THE DATA:
"""

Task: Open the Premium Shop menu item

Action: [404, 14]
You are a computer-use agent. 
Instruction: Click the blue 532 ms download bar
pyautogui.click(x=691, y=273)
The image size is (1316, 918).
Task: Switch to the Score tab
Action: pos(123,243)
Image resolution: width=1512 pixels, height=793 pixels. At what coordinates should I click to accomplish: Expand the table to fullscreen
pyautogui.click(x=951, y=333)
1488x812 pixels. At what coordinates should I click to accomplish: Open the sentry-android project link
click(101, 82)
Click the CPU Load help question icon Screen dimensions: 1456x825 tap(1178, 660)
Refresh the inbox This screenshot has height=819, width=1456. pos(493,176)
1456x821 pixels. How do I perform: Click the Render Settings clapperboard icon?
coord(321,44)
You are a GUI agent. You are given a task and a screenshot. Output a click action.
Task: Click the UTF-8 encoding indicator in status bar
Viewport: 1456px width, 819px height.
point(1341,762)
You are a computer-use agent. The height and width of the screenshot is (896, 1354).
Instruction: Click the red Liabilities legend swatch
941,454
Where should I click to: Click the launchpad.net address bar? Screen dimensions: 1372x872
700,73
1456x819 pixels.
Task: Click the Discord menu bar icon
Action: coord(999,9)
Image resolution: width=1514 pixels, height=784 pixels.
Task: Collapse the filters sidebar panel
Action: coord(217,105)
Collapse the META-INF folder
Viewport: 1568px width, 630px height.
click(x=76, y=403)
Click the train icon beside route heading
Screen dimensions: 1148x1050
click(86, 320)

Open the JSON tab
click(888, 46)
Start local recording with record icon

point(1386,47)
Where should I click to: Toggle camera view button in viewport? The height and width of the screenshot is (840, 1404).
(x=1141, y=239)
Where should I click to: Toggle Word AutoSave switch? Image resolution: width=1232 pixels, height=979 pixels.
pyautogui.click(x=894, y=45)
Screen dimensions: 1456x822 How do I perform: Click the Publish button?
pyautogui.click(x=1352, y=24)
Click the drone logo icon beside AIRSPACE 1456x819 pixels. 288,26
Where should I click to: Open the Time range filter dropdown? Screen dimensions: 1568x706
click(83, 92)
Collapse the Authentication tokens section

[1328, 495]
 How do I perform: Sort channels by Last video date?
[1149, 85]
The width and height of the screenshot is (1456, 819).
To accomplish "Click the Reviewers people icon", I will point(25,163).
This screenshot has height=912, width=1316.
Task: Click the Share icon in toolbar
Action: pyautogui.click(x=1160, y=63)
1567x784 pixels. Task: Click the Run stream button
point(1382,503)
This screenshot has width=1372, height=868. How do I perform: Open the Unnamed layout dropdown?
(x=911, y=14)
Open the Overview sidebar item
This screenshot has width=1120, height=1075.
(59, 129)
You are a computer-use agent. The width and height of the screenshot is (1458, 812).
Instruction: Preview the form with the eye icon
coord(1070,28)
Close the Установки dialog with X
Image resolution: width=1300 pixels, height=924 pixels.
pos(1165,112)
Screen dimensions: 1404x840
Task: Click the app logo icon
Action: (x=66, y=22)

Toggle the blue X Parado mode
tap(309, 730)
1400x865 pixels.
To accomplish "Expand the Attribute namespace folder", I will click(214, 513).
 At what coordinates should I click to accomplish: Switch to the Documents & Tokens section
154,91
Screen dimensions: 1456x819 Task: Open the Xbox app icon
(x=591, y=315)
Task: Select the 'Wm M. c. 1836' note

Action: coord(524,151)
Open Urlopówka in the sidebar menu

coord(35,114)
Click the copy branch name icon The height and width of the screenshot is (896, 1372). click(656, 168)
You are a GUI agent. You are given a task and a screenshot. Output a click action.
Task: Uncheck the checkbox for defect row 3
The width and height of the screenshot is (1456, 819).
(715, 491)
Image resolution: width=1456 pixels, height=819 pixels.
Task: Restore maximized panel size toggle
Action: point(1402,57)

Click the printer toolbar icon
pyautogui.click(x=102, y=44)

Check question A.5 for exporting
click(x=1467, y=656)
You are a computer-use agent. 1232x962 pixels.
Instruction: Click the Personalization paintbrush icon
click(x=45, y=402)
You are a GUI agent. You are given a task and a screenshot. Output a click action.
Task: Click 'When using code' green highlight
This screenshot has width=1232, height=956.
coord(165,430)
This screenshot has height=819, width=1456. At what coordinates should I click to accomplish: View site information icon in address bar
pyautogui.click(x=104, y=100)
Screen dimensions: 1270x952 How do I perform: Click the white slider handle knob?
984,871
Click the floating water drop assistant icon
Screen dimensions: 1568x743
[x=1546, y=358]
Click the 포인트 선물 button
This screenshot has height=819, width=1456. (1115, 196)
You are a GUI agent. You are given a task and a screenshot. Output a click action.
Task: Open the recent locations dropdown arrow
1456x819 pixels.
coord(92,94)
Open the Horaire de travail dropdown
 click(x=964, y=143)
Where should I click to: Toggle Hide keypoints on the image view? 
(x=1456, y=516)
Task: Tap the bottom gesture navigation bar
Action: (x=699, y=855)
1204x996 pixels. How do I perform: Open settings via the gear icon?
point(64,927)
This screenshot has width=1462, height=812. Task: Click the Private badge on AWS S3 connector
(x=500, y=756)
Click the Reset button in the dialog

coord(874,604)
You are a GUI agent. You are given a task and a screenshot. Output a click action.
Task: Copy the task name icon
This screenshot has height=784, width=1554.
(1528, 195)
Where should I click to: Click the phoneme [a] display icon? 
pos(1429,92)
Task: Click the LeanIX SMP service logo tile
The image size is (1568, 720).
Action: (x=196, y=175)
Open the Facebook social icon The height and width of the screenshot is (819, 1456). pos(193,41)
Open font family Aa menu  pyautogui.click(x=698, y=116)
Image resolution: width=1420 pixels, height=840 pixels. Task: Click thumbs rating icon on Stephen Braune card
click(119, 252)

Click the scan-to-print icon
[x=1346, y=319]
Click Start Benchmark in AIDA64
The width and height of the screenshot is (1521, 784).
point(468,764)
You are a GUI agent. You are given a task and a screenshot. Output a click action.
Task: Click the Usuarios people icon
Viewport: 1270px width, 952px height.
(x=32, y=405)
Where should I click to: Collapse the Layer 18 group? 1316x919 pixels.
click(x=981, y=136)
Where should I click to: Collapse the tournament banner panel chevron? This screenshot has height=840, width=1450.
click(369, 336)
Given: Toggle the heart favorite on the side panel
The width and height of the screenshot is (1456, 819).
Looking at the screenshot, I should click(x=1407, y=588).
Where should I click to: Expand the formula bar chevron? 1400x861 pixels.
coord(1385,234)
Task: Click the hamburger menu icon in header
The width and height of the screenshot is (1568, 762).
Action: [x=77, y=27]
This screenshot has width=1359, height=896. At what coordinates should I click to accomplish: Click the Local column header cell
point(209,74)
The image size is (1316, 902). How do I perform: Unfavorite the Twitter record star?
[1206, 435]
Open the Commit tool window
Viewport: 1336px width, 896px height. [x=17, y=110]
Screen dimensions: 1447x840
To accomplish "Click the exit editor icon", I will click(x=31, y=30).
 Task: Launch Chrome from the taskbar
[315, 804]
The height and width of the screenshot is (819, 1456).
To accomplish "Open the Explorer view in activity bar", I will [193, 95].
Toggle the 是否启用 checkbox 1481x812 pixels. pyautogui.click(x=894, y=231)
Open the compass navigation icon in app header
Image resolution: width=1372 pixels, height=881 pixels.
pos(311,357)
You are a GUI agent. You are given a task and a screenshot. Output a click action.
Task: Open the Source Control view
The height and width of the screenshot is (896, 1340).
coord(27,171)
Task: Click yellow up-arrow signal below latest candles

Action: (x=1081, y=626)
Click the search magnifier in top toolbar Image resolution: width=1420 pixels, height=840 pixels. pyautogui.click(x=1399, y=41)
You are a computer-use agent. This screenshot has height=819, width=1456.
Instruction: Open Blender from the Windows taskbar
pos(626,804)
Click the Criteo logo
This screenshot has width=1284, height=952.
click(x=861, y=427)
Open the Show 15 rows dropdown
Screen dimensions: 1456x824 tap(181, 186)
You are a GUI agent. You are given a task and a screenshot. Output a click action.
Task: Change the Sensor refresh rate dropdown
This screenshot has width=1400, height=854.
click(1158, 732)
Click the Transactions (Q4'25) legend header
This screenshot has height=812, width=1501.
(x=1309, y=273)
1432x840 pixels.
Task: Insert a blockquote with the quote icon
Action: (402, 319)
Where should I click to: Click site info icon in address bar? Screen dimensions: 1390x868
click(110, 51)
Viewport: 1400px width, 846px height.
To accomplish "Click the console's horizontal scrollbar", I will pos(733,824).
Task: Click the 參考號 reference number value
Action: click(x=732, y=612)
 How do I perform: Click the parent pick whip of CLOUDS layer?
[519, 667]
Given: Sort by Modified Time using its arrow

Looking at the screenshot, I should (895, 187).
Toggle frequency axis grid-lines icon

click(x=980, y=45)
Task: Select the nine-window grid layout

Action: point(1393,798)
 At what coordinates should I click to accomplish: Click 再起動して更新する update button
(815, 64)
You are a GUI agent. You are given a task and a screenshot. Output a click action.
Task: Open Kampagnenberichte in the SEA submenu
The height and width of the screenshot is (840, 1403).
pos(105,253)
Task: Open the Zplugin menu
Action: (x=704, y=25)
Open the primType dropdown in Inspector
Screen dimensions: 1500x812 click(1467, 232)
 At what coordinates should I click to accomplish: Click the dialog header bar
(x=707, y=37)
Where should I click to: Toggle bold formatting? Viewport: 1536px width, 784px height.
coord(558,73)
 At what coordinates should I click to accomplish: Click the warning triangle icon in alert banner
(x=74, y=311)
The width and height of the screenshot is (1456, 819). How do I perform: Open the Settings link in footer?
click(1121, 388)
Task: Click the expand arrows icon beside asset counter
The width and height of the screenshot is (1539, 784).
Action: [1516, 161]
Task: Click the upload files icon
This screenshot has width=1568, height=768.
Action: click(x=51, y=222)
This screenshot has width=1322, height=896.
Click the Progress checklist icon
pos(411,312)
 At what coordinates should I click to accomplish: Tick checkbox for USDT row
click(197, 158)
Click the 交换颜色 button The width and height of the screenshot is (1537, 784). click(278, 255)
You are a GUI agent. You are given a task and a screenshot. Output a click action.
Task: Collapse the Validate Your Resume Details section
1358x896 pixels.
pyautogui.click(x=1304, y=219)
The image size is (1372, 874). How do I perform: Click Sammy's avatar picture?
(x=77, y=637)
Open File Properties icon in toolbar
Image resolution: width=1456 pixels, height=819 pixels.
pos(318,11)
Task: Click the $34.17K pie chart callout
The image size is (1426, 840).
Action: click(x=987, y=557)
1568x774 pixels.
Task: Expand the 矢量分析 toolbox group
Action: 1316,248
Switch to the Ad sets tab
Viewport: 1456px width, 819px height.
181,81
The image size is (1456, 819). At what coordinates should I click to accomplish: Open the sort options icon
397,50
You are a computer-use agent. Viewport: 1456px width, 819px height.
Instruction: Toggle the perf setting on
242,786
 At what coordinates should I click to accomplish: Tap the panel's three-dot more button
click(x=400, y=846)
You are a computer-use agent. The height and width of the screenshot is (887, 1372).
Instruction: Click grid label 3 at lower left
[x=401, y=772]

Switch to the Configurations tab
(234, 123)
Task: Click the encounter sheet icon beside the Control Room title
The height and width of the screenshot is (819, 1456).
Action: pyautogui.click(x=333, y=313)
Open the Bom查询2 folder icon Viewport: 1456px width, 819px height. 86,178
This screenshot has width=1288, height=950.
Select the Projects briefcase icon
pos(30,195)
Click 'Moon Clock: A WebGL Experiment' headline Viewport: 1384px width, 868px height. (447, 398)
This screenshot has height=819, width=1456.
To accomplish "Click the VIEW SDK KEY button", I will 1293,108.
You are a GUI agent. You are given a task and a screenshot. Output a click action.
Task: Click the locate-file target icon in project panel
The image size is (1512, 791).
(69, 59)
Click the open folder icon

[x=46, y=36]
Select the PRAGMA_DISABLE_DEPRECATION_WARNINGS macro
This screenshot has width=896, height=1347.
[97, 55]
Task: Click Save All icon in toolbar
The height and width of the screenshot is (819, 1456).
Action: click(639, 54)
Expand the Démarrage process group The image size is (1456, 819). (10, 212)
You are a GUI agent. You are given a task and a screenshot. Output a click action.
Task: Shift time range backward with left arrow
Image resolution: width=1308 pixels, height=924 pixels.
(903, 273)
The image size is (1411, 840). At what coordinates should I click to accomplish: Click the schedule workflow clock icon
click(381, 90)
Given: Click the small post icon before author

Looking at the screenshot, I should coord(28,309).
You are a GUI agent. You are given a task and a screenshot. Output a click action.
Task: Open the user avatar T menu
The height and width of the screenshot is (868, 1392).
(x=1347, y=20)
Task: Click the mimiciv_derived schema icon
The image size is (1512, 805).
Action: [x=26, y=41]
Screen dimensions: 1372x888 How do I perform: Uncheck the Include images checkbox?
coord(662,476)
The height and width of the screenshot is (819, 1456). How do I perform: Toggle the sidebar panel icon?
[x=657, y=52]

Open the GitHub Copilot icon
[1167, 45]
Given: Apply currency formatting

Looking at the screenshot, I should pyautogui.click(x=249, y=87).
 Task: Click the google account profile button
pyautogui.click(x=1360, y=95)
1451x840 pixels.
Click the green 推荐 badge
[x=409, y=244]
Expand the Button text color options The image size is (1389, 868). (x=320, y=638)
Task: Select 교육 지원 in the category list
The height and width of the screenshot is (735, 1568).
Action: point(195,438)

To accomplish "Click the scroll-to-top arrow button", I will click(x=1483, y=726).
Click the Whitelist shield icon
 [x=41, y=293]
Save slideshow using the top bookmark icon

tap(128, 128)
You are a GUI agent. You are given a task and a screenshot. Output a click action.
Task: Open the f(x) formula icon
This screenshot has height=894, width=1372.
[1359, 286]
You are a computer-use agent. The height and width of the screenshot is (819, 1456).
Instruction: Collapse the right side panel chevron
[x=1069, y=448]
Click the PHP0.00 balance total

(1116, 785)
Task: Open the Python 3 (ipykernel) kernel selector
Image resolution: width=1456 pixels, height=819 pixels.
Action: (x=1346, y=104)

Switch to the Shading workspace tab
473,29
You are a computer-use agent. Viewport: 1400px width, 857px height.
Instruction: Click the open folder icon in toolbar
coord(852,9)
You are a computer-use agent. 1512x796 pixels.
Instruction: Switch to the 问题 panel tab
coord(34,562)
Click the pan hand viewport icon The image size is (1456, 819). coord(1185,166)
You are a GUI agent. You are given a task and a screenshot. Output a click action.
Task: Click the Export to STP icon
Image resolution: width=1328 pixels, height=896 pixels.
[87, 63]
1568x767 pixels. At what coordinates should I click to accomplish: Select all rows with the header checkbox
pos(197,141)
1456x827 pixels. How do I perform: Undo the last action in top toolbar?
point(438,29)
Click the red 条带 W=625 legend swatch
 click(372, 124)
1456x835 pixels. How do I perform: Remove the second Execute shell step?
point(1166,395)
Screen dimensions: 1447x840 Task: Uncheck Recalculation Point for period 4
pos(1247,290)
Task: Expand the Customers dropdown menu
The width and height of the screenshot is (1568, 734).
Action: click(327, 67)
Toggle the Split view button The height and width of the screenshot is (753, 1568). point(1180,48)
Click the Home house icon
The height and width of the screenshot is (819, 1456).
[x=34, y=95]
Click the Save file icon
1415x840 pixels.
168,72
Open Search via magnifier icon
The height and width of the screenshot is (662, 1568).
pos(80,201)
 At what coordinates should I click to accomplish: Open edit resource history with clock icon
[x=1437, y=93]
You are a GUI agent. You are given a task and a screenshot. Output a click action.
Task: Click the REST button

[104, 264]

"""

BRIEF: Quote the listing above, but only from the line that shows "This screenshot has width=1372, height=868." through the line that shows "Close the Установки dialog with X".

TASK ANSWER:
This screenshot has width=1372, height=868. How do I perform: Open the Unnamed layout dropdown?
(x=911, y=14)
Open the Overview sidebar item
This screenshot has width=1120, height=1075.
(59, 129)
You are a computer-use agent. The width and height of the screenshot is (1458, 812).
Instruction: Preview the form with the eye icon
coord(1070,28)
Close the Установки dialog with X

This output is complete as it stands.